-- Selected excerpt --
--
And so we did a Stanford class as well, where we got a bunch of different folks and, uh, and then Sam and I started talking about this. And we said, look, actually, in fact, this is not just a kind of a good Stanford, uh, topic, but this is actually a good topic for essentially our Network and for the businesses. Because you really only build something amazing if you hit the scale problem right. Uh, it's not just a, "Hey, you invent," right, and then, and then, "Hey, it's easy after that." You know, we hit the oil and, you know, we just pump out the oil. There's actually, in fact, a lot of innovation and a lot of hard work and a lot of skill and craft that goes into scaling. And if you fail, you fail.
And so then Sam called me and said, "Hey, we should do an event like this and we should start doing this on a regular basis." And I said, "Oh, that's a great idea." Uh, and so here we are, here we are. Um, so I thought I would open a little bit, um, with some of the Blitzscaling stuff and then we'll just kind of kick back and forth. Great.
--
-- Data lines --
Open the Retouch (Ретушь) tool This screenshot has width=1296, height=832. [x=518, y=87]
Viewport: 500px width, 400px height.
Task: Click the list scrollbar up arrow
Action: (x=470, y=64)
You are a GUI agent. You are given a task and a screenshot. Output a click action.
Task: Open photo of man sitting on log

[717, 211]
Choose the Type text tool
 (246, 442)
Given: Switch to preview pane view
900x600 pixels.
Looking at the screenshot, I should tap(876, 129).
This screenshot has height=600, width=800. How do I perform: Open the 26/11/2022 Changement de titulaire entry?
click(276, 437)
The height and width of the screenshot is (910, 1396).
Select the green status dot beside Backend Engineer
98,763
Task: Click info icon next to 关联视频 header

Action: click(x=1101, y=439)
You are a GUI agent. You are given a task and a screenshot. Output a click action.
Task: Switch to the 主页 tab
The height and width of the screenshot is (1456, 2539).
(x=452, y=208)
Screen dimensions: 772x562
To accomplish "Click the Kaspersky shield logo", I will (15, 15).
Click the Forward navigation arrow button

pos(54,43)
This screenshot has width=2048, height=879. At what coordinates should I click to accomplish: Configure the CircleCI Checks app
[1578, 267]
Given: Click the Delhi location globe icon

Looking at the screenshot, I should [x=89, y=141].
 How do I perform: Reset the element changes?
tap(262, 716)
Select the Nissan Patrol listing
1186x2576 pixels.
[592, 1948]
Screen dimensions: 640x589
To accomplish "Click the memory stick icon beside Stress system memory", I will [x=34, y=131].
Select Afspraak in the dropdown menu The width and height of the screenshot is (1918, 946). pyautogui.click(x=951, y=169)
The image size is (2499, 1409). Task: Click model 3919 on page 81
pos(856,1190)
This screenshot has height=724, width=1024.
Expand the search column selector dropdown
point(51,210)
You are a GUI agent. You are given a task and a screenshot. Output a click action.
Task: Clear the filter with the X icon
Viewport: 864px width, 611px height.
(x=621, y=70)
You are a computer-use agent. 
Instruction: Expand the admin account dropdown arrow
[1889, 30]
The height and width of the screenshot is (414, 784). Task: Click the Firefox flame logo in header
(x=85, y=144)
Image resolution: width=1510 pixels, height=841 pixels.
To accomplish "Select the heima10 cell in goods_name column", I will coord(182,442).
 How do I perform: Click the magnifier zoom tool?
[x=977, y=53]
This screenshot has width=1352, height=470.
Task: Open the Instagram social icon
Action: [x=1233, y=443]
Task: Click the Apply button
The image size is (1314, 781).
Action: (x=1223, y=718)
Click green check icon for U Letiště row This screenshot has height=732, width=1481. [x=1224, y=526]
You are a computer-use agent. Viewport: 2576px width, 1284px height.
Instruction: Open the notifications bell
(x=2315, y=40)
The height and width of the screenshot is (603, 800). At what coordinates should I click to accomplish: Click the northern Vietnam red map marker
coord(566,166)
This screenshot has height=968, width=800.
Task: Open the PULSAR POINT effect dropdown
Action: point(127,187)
--
-- Stated goal A --
Using the transcript about scaling, decide whether each statement agrees with it: (i) Sam called the speaker and suggested holding an event like this regularly; (ii) the speaker says scaling is easy once something has been invented; (iii) the speaker plans to open with some of the Blitzscaling material. Answer each with yes or no and quote the deciding words.
-- Stated goal B --
Pull out every line of the entries that contains the string "dropdown".

-- Complete output A --
(i) Yes: "Hey, we should do an event like this and we should start doing this on a regular basis."
(ii) No: "There's actually, in fact, a lot of innovation and a lot of hard work and a lot of skill and craft that goes into scaling."
(iii) Yes: "so I thought I would open a little bit, um, with some of the Blitzscaling stuff"

-- Complete output B --
Select Afspraak in the dropdown menu The width and height of the screenshot is (1918, 946). pyautogui.click(x=951, y=169)
Expand the search column selector dropdown
Instruction: Expand the admin account dropdown arrow
Task: Open the PULSAR POINT effect dropdown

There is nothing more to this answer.